After pre-training, T5Gemma achieves impressive gains on complex tasks that require reasoning. For instance, T5Gemma 9B-9B scores over 9 points higher on GSM8K (math reasoning) and 4 points higher on DROP (reading comprehension) than the original Gemma 2 9B model. This pattern demonstrates that the encoder-decoder architecture, when initialized via adaptation, has the potential to create a more capable, performant foundational model.

T5Gemma 9B-9B scores

Detailed results for pretrained models, illustrating how adapted models have significant gains on several reasoning-intensive benchmarks compared to decoder-only Gemma 2.

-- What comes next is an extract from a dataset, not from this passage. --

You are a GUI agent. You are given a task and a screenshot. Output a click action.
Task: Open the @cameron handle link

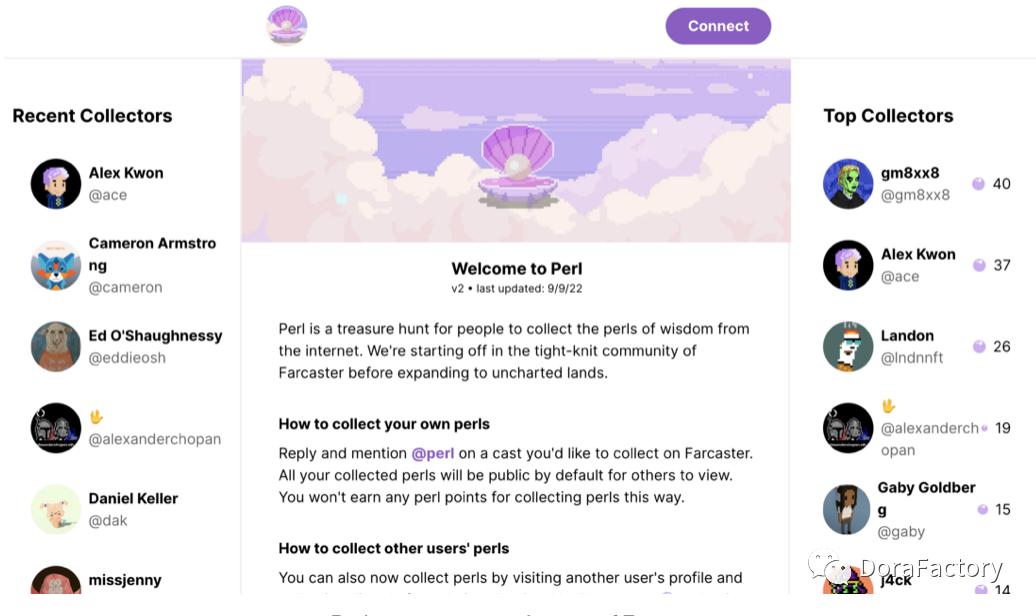click(125, 287)
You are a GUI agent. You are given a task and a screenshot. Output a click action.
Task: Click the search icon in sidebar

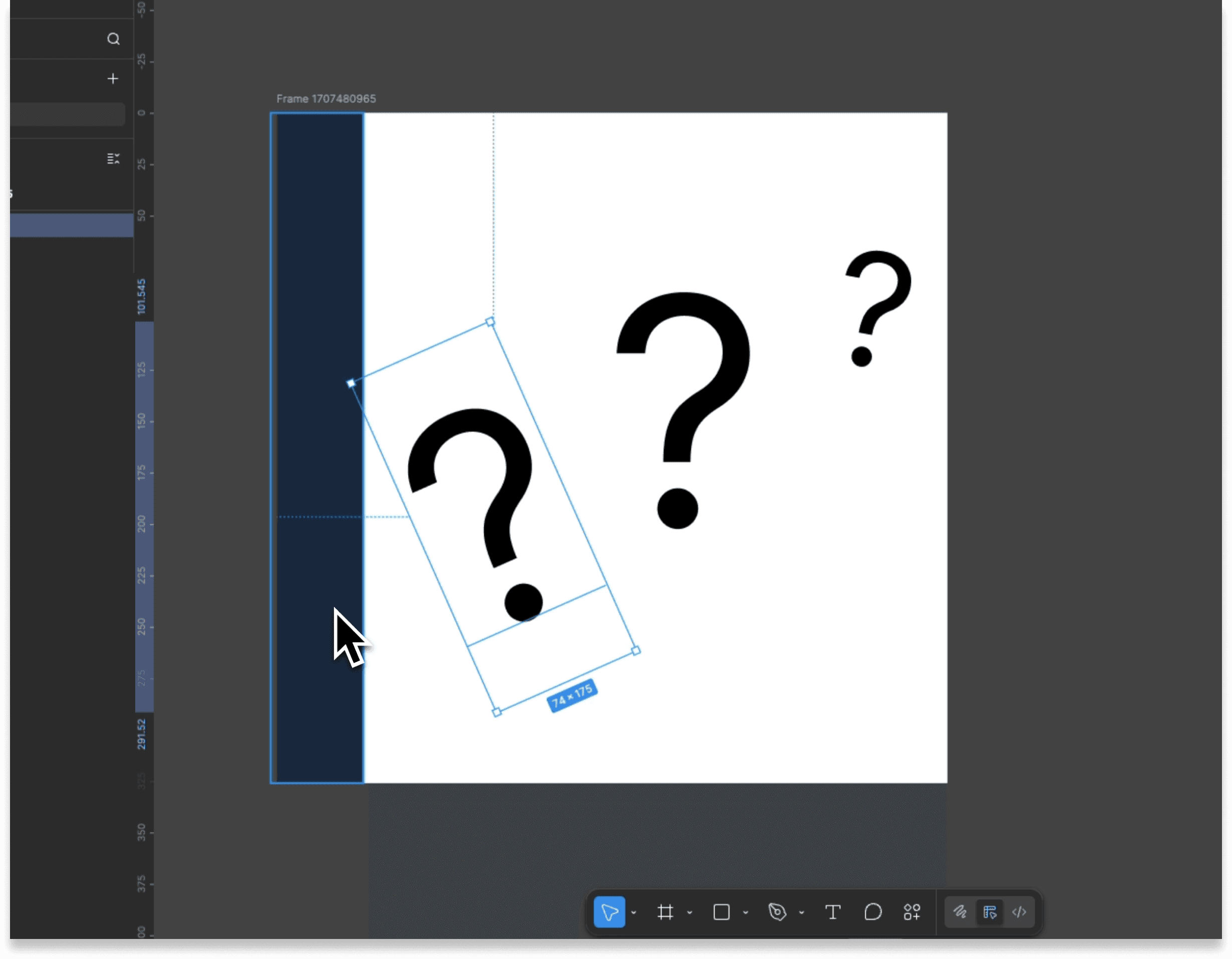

These foundational improvements from pre-training set the stage for even more dramatic gains after instruction tuning. For example, comparing Gemma 2 IT to T5Gemma IT, the performance gap widens significantly across the board. T5Gemma 2B-2B IT sees its MMLU score jump by nearly 12 points over the Gemma 2 2B, and its GSM8K score increases from 58.0% to 70.7%. The adapted architecture not only potentially provides a better starting point but also responds more effectively to instruction-tuning, ultimately leading to a substantially more capable and helpful final model.

results for fine-tuned + RLHFed models

Detailed results for fine-tuned + RLHFed models, illustrating the capabilities of post-training to significantly amplify the performance advantages of the encoder-decoder architecture.

Explore Our Models: Releasing T5Gemma Checkpoints

We’re very excited to present this new method of building powerful, general purpose encoder-decoder models by adapting from pretrained decoder-only LLMs like Gemma 2. To help accelerate further research and allow the community to build on this work, we are excited to release a suite of our T5Gemma checkpoints.

The release includes:

Multiple Sizes: Checkpoints for T5-sized models (Small, Base, Large, and XL), the Gemma 2-based models (2B and 9B), as well as an additional model in between T5 Large and T5 XL.

Multiple Variants: Pretrained and instruction-tuned models.

Flexible Configurations: A powerful and efficient unbalanced 9B-2B checkpoint to explore the trade-offs between encoder and decoder size.

Different Training Objectives: Models trained with either PrefixLM or UL2 objectives to provide either state-of-the-art generative performance or representation quality.

We hope these checkpoints will provide a valuable resource for investigating model architecture, efficiency, and performance.